[Passage given]
-------

US 20070150190 A1
A dock for a portable navigation device comprises a RF connector designed to automatically interface with a RF connector in the device in order to feed GPS RF signals from an external aerial to the device when the device is correctly mounted on the dock. RF signals from an external aerial are conventionally routed along a co-axial cable that is plugged directly into the navigation device. This means that a user has to first dock the device and then hook up the RF cable. But with the present invention, a user merely has to dock the navigation device onto the platform for an automatic connection to any external aerial connected to the dock to be made. There is no need to laboriously plug in a RF cable directly into the navigation device.
1. A GPS navigation system comprising a dock in combination with a portable GPS navigation device, in which the device is programmable with map data and a navigation application that enables a route to be planned between two user-defined places, wherein the dock comprises:
(a) a RF connector designed to automatically interface with a RF connector in the device in order to feed RF signals from an external aerial to the device when the device is correctly mounted on the dock;
(b) a suction mount that enables the dock to be removably connected to a car windscreen.
2. The GPS navigation system of
3. The GPS navigation system of
4. The GPS navigation system of
5. The GPS navigation system of
6. The GPS navigation system of
1. Field of the Invention
This invention relates to GPS navigation system; the system includes a dock (i.e. docking station) in combination with a portable navigation device. The navigation device can display travel information and finds particular application as an in-car navigation system.
2. Description of the Prior Art
GPS based navigation devices are well known and are widely employed as in-car navigation devices. Reference may be made to the Navigator series software from the present assignee, TomTom B. V. This is software that, when running on a PDA (such as a Compaq iPaq) connected to an external GPS receiver, enables a user to input to the PDA a start and destination address. The software then calculates the best route between the two end-points and displays instructions on how to navigate that route. By using the positional information derived from the GPS receiver, the software can determine at regular intervals the position of the PDA (typically mounted on the dashboard of a vehicle) and can display the current position of the vehicle on a map and display (and speak) appropriate navigation instructions (e.g. ‘turn left in 100 m’). Graphics depicting the actions to be accomplished (e.g. a left arrow indicating a left turn ahead) can be displayed in a status bar and also be superimposed over the applicable junctions/turnings etc in the roads shown in the map itself. Reference may also be made to devices that integrate a GPS receiver into a computing device programmed with a map database and that can generate navigation instructions on a display. These integrated devices are often mounted on or in the dashboard of a vehicle. The term ‘navigation device’ refers to a device that enables a user to navigate to a pre-defined destination. The device may have an internal system for receiving location data, such as a GPS receiver, or may merely be connectable to a receiver that can receive location data.

-------

[Requirement 1] Pick out every line of the records that contains the string "Select", copying each one in full. Matches must have the same capitalization.
The records have no connection to the patent text on the GPS navigation dock.

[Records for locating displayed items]
-------

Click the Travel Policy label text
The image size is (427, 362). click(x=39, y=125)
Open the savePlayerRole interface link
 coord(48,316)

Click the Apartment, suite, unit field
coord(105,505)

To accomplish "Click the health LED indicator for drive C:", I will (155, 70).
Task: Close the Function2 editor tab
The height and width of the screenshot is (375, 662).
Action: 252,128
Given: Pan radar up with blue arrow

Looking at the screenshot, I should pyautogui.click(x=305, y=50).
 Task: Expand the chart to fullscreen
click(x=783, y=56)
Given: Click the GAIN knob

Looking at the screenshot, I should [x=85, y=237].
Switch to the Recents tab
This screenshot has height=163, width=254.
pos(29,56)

-------

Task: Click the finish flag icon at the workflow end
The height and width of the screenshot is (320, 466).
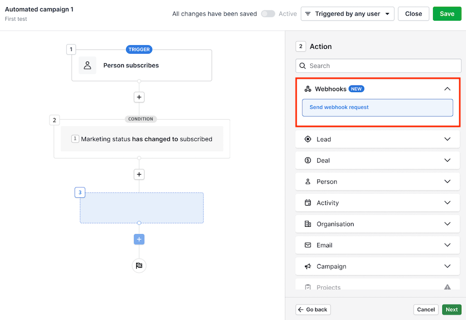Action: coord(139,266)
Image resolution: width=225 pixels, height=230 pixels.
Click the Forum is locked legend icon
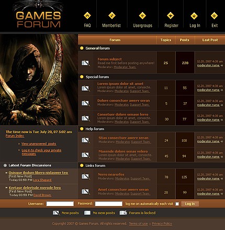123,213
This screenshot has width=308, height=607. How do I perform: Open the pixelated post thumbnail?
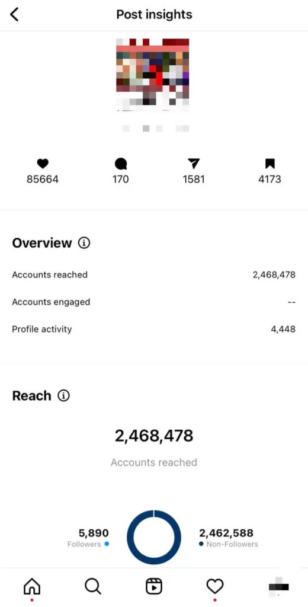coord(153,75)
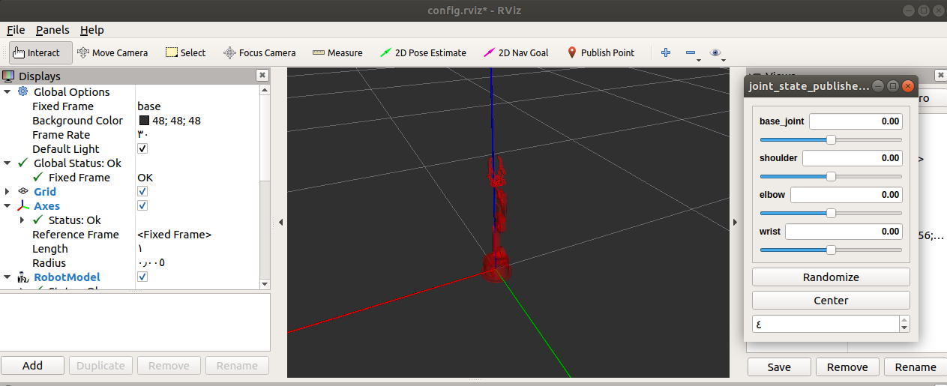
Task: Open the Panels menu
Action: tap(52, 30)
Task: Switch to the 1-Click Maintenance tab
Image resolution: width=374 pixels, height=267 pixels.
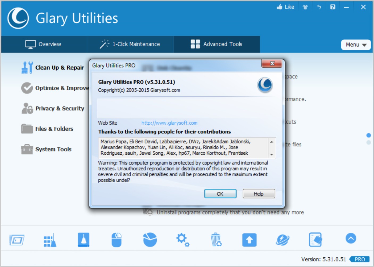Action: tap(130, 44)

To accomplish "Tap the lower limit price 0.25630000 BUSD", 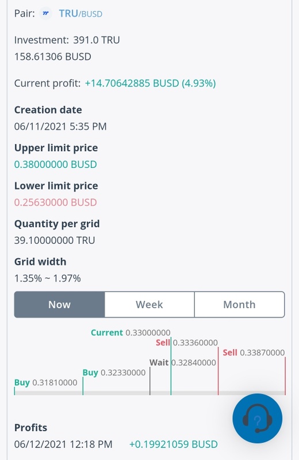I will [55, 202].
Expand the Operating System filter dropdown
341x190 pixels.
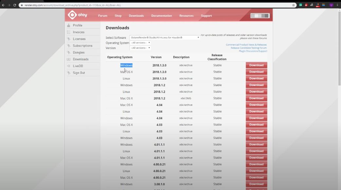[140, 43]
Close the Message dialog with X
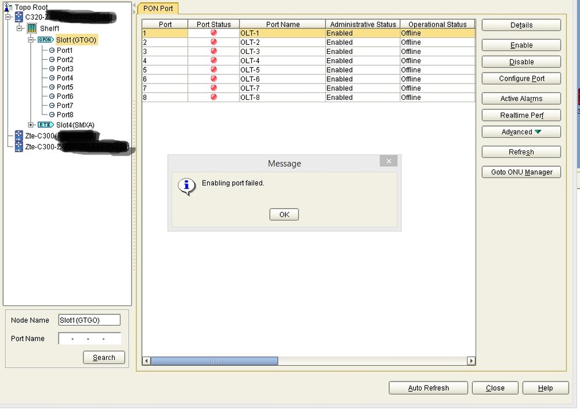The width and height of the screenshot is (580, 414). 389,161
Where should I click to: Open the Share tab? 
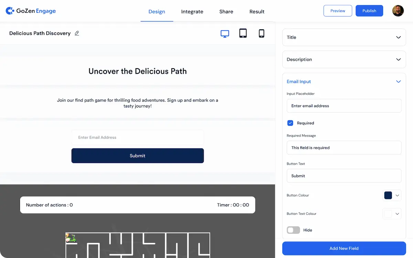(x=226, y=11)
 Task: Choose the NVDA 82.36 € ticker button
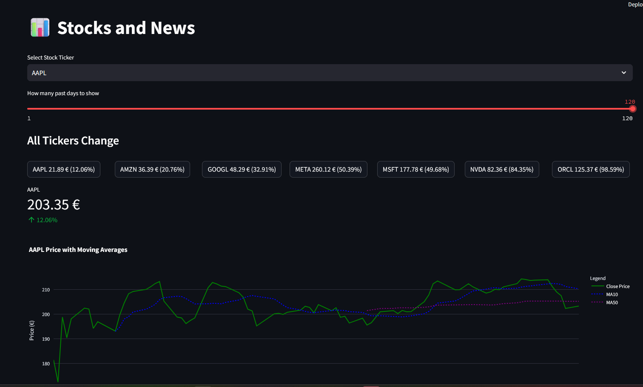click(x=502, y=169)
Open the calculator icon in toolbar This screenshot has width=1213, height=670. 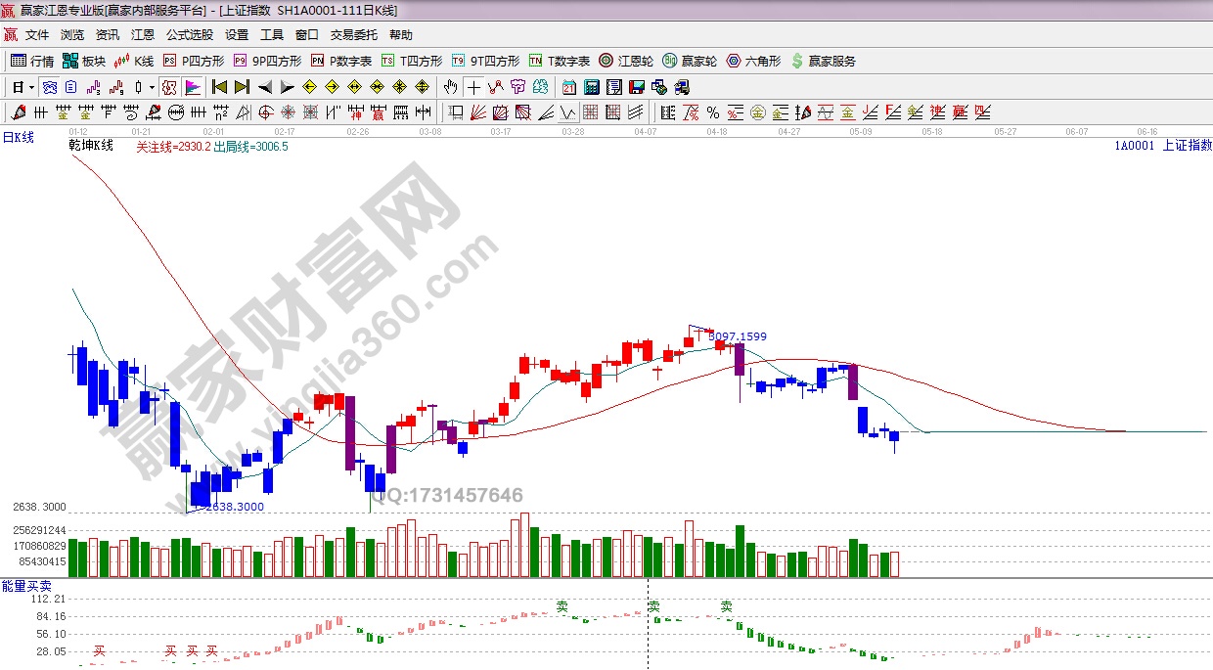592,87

-------

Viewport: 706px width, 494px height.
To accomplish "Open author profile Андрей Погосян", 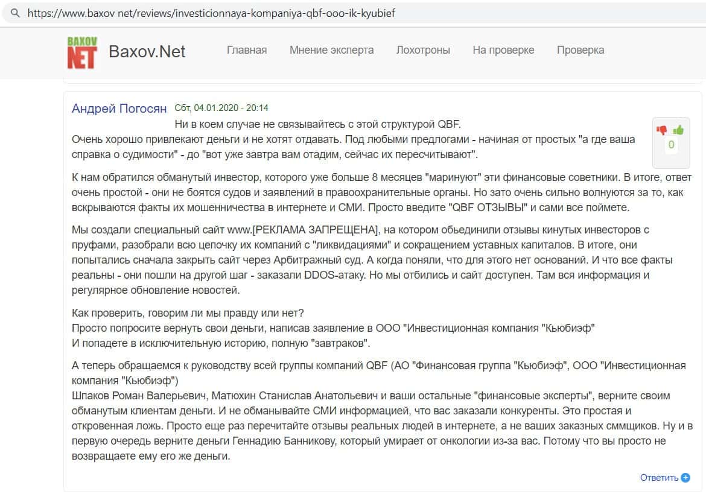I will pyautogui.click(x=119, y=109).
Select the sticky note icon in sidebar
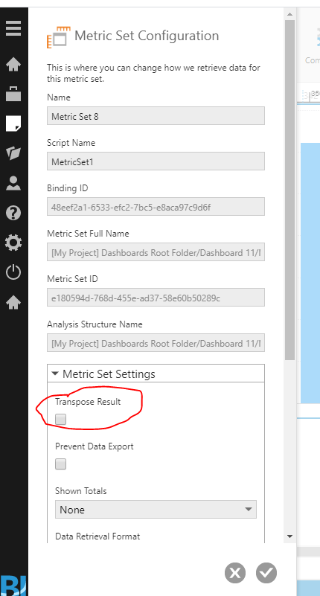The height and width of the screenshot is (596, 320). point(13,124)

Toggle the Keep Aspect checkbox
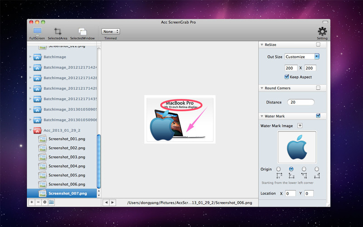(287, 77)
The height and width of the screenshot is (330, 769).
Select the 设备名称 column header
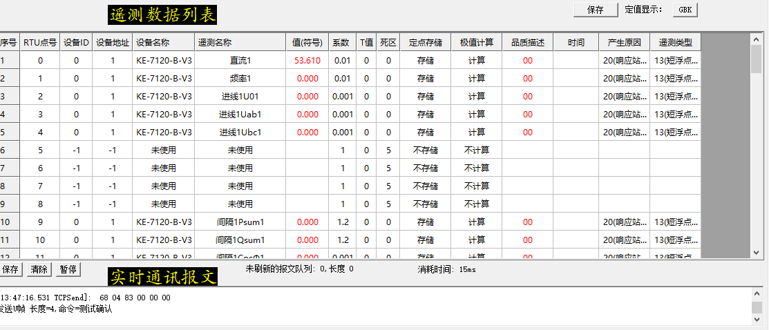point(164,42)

-------

[Requirement 2] Pick up the GPS navigation dock patent text right after its last sentence and continue it.

[Task result 1]
Select the sticky note icon in sidebar
Select the 设备名称 column header

[Task result 2]
The device is a portable device and hence has to be securely mounted onto a dock that is itself firmly attached to the dashboard or windscreen, usually with a suction cup.
The device is connected to an external aerial to pick up GPS signals (the term GPS covers not only US Navstar but other similar GNSS—Global Navigation Satellite System- systems such as Galileo). The RF signals from the external aerial (mounted on the roof or on the dashboard but with better external visibility, i.e. line of sight to GPS satellites) are routed along a co-axial cable that has to be plugged directly into the navigation device. This means that, to use an external aerial, a user has to first dock the device and then connect the RF cable to the device. This can be inconvenient.
Outside of the field of GPS navigation systems, it is known to connect a mobile telephone to a dock mounted on a car dashboard and for that dock to automatically connect the mobile telephone to an external aerial. Mobile telephones are of course used by ordinary individuals with no specialist training; because of this, it is very important that all aspects of the use of a mobile telephone are kept as simple as possible. Hence, it comes as no surprise that docks that automatically connect a mobile telephone to an external aerial are known. But for GPS navigation systems, simplicity of installation and use have not been seen as significant design considerations. Hence, despite the use of GPS navigation systems for personal and in-car use for very many years, to date all such systems have, when docked, needed the user to make a separate manual connection between electrical leads if an external aerial is to be used. This is the natural design choice for GPS navigation systems designed for users that are familiar and comfortable with electronic devices—the market niche that GOPS navigation systems have occupied for the last 10 years.
In a first aspect, there is a GPS navigation system comprising a dock in combination with a portable GPS navigation device, in which the device is programmable with map data and a navigation application that enables a route to be planned between two user-defined places, wherein the dock comprises a RF connector designed to automatically interface with a RF connector in the device in order to feed RF signals from an external aerial to the device when the device is correctly mounted on the dock.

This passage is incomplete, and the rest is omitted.